PARIS, France — California-born designer Rick Owens can always be expected to produce the most high-octane menswear show of the day.
But what was certainly not expected for Spring/Summer 2014 was the appearance of Estonia’s punk-metal group “Winny Puhh” dangling upside down in lycra leotards blasting out a tune on an electric banjo. At the side, two drummers played throughout the show inside a vertical centrifugal wheel that sped up as the show progressed.
So bizarre was the spectacle that, when the 38 all-black looks (plus the two contrasting white ones) starting filing by, revelers didn’t immediately take notice.
Despite this, it turned out to be a strong collection.

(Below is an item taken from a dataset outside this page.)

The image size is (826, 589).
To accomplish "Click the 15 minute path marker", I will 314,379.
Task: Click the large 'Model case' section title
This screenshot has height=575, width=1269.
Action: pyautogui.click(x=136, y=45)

Simple black forms in leather, sheer paneling and with zippers formed a dropped-waist monochrome silhouette that ended mostly above the knee. There was a distinct feeling of the rebellious adolescent — the goth that dresses only in black — that pervaded the looks.
Skinny models looked intentionally near pre-pubescent, and many had disheveled hair. Sneakers — part of a collaboration with Adidas — added a nice sporty touch.
But the show’s main play was on leather contrasts — parchment leather, tissue leather, “juicy” leather, dry leather, hard leather and limp leather.
After the show, Owens described the collection as “energy with a wink.” But when the metal music stopped, energy with a headache was nearer the mark.